Cosa succede se mangi pasta a pranzo e pizza a cena?

Se ami la pasta e non puoi resistere a una buona pizza, c’è una bella notizia: mangiarle entrambe nello stesso giorno non è un dramma, a patto che il resto della tua alimentazione sia equilibrato. Quello che conta davvero è il bilancio energetico giornaliero — in altre parole, quante calorie assumi rispetto a quante ne bruci.

Pranzo a base di spaghetti e cena con una fetta di pizza non sono automaticamente un disastro metabolico. Il corpo non distingue se le calorie arrivano a mezzogiorno o alle nove di sera: conta l’insieme della giornata. Certo, se mangi porzioni eccessive ogni giorno o accompagni questi piatti con cibi molto grassi e zuccherati, il rischio è accumulare chili nel tempo. Ma ogni tanto, concedersi questi piaceri non solo è possibile, ma fa anche bene all’umore.
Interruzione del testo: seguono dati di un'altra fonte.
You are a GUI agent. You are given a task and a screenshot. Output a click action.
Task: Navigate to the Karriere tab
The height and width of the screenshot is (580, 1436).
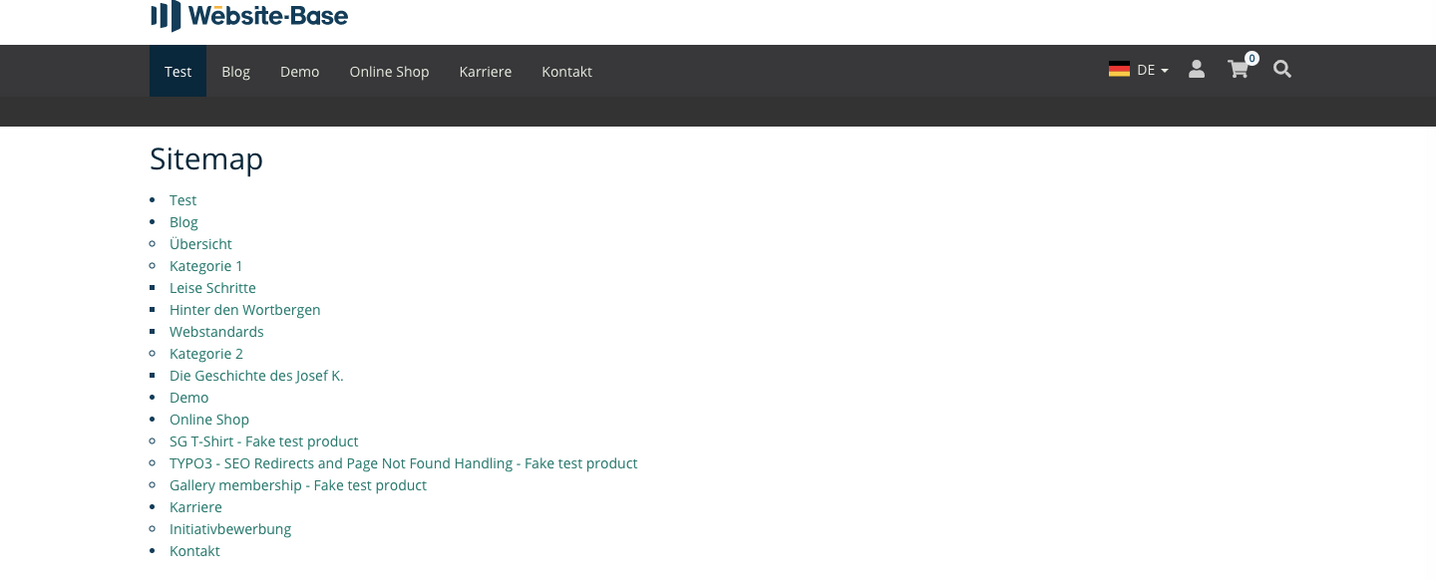coord(485,71)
Il segreto? La moderazione. Una porzione di pasta al pomodoro a pranzo e una fetta di pizza margherita a cena, con un contorno di verdure e un po’ di camminata dopo cena, possono tranquillamente rientrare in uno stile di vita sano. E non serve demonizzare i carboidrati serali: non sono loro a causare il grasso in eccesso, ma il consumo costante di cibo oltre il fabbisogno personale.

Quindi, se sei tra quelli che temono la bilancia dopo un pranzo e una cena a base di carboidrati, respira: basta non farne un’abitudine quotidiana. Goditi il cibo con consapevolezza, ascolta il tuo corpo e ricorda che una dieta non è fatta solo di regole rigide, ma anche di equilibrio e piacere.